Objective 1:
Answer these questions using the Clojure forum thread.
(a) Which function does Andy use in place of loop/recur?
(b) At what time on Sunday, June 26, 2016 did James Reeves post his reply?
(c) Which solution does Botond Balázs call "Very nice and simple"?
Objective 2: Return, word for word, the passage of the Clojure forum thread from "On Sunday, June 26, 2016 at 10:08:47" to "(if (opening-brackets c)".
* START Article *
I didn't know that reduction can be stopped with reduced. Thanks Andy!
On Sunday, June 26, 2016 at 10:08:47 PM UTC+2, Andy- wrote:
>
> To add a little variant of James Reeve's code: You can avoid the
> loop/recur by using reduce:
>
>
> (defn valid-parens? [s]
> (let [opening-brackets {\( \), \[ \], \{ \}}
> closing-brackets (clojure.set/map-invert opening-brackets)]
> (empty?
> (reduce
> (fn [stack c]
> (if (opening-brackets c)
> (conj stack c)
> (if-let [b (closing-brackets c)]
> (if (= (peek stack) b)
> (pop stack)
> (reduced [false]))
> stack)))
> []
> (seq s)))))
>
>
> HTH
>
> On Sunday, June 26, 2016 at 4:06:27 PM UTC+2, Botond Balázs wrote:
>>
>> Thanks guys.
>>
>> Very nice and simple solution, James.
>>
>> On Sunday, June 26, 2016 at 3:21:56 PM UTC+2, James Reeves wrote:
>>>
>>> The easiest way would be to factor out the bracket matching code, since
>>> that's the only thing that changes between your different case statements.
>>> For instance:
>>>
>>> (defn valid-parens? [s]
>>> (let [opening-brackets {\( \), \[ \], \{ \}}
>>> closing-brackets (clojure.set/map-invert opening-brackets)]
>>> (loop [cs (seq s), stack []]
>>> (if-not cs
>>> (empty? stack)
* END Article *
* START Data section *
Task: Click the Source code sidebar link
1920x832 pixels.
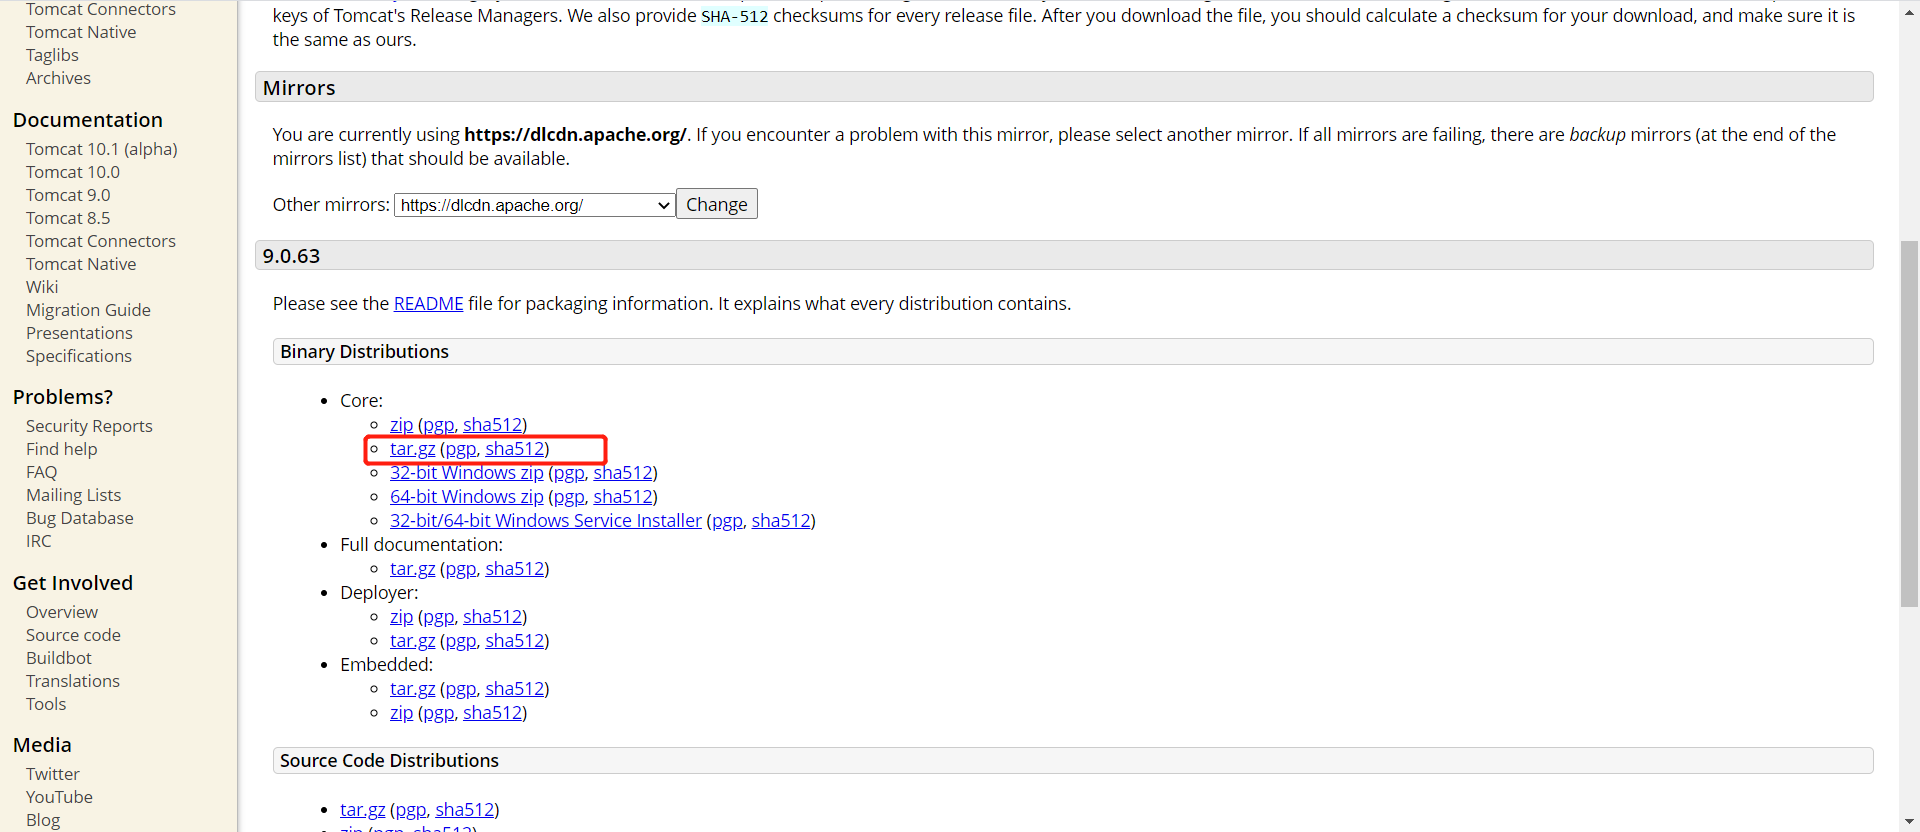Action: click(73, 635)
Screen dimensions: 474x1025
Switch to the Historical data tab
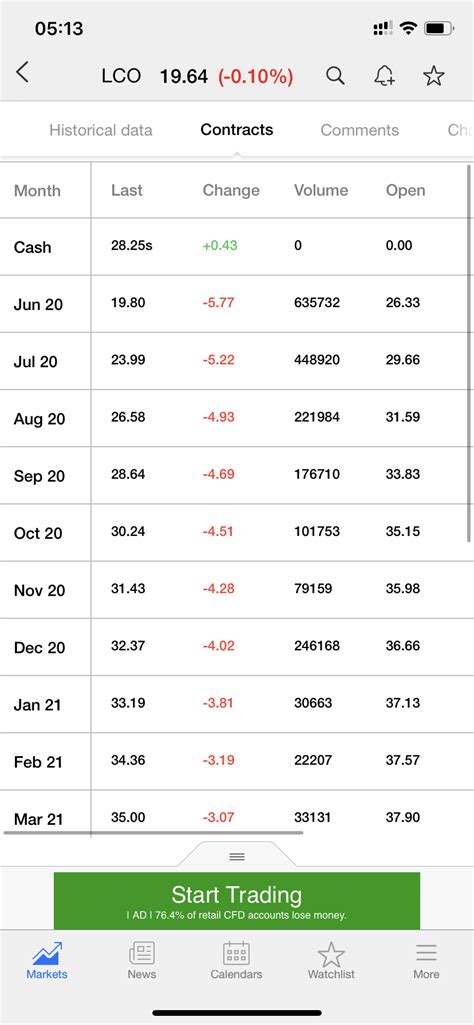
* END Data section *
Exercise result 1:
(a) reduce
(b) 3:21:56 PM UTC+2
(c) James's solution

Exercise result 2:
On Sunday, June 26, 2016 at 10:08:47 PM UTC+2, Andy- wrote:
>
> To add a little variant of James Reeve's code: You can avoid the
> loop/recur by using reduce:
>
>
> (defn valid-parens? [s]
> (let [opening-brackets {\( \), \[ \], \{ \}}
> closing-brackets (clojure.set/map-invert opening-brackets)]
> (empty?
> (reduce
> (fn [stack c]
> (if (opening-brackets c)